Cette réforme intervient dans un contexte où le riz reste un aliment stratégique, massivement importé via le port de Cotonou, tout en coexistant avec les efforts de production locale et de sécurisation des recettes publiques. Les autorités optent pour la rigueur plutôt que pour la facilité.
Une autorisation annuelle obligatoire
Au cœur du dispositif : toute opération de dédouanement de riz destiné à la consommation nationale est désormais subordonnée à une autorisation annuelle délivrée par la DGD. Sans ce sésame, les cargaisons restent bloquées.
La décision du 22 avril précise les modalités opérationnelles. Elle définit les conditions d’éligibilité, la composition du dossier, les procédures d’instruction et les mécanismes de contrôle, suspension, retrait ou renouvellement de l’autorisation.
Qui est concerné ? Les opérateurs importateurs et distributeurs de riz pour le marché béninois. Les opérations relevant d’autres régimes douaniers (transit, entrepôt, etc.) sont en principe exclues, sauf mention contraire expresse.

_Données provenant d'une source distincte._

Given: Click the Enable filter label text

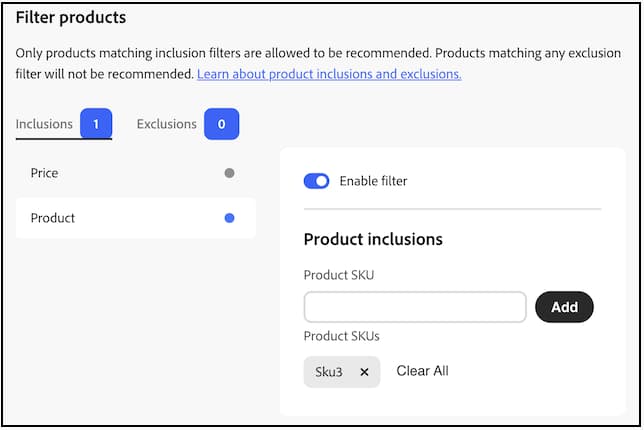Looking at the screenshot, I should (373, 181).
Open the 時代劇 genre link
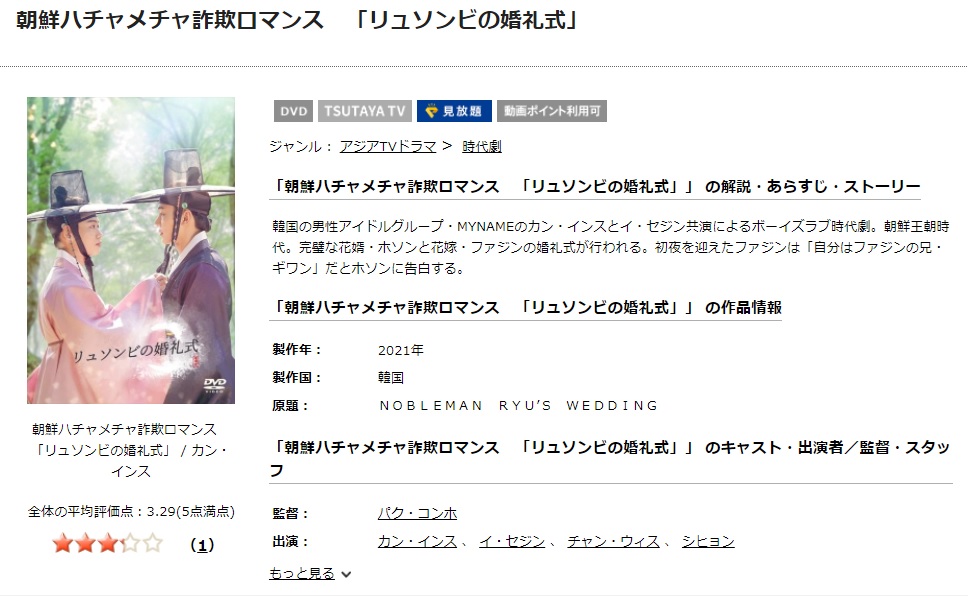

Des conditions d’entrée élevées
Pour prétendre à l’autorisation, les entreprises doivent remplir un cahier des charges exigeant. D’abord, il faut être légalement constituée et exercer son activité au Bénin depuis au moins trois ans. Ensuite, être immatriculée au Registre du commerce et du crédit mobilier, disposer d’un identifiant fiscal valide. Puis, être en règle vis-à-vis de ses obligations fiscales, douanières et sociales. Enfin, justifier de capacités techniques, financières et logistiques suffisantes pour importer, stocker, transporter et distribuer le riz dans des conditions garantissant la continuité des approvisionnements et la traçabilité.
La pièce maîtresse de cette réforme reste la constitution d’une caution d’un milliard de francs CFA (1 000 000 000 FCFA), comme l’exige explicitement la décision d’application.
Les opérateurs retenus devront également s’engager sur un volume d’importation mensuel compris entre 50 000 et 100 000 tonnes, selon les précisions opérationnelles.
Dossier de demande et contrôles renforcés
Le dossier de candidature doit inclure les pièces d’immatriculation, les preuves de capacité logistique et financière, les attestations fiscales et sociales, ainsi que des plans de traçabilité et de sécurisation des approvisionnements.
La DGD instruit les demandes, effectue les contrôles nécessaires et peut suspendre ou retirer l’autorisation en cas de manquement. Le suivi sera rigoureux, avec un accent mis sur la conformité continue.
Perspectives économiques et enjeux
Cette mesure traduit une volonté claire d’assainir un secteur longtemps marqué par une multitude d’acteurs, parfois opaques, et par des risques de sous-facturation ou de concurrence déloyale. En concentrant le métier sur des opérateurs plus structurés, l’administration douanière vise à mieux sécuriser les recettes de l’État tout en favorisant une chaîne d’approvisionnement plus fiable pour les consommateurs béninois.
Pour les observateurs, le message est limpide : l’importation du riz n’est plus une activité ouverte à tous. Elle devient un métier exigeant, réservé à ceux qui disposent de surface financière, d’expérience locale et d’une capacité réelle à approvisionner le marché à grande échelle.
Des voix dans le milieu des affaires s’inquiètent déjà d’une possible concentration du secteur et de perturbations temporaires à Cotonou. D’autres y voient une étape nécessaire vers une plus grande professionnalisation, alignée sur les ambitions de bonne gouvernance et de développement structuré du Bénin.
Reste à observer l’application concrète sur le terrain. La rapidité avec laquelle la DGD a publié sa décision d’application, seulement six jours après l’arrêté, montre une détermination forte à faire entrer rapidement la réforme en vigueur.
Le riz, pilier de l’alimentation ouest-africaine, devient ainsi un test grandeur nature de la capacité béninoise à concilier ouverture commerciale, protection des recettes publiques et souveraineté alimentaire.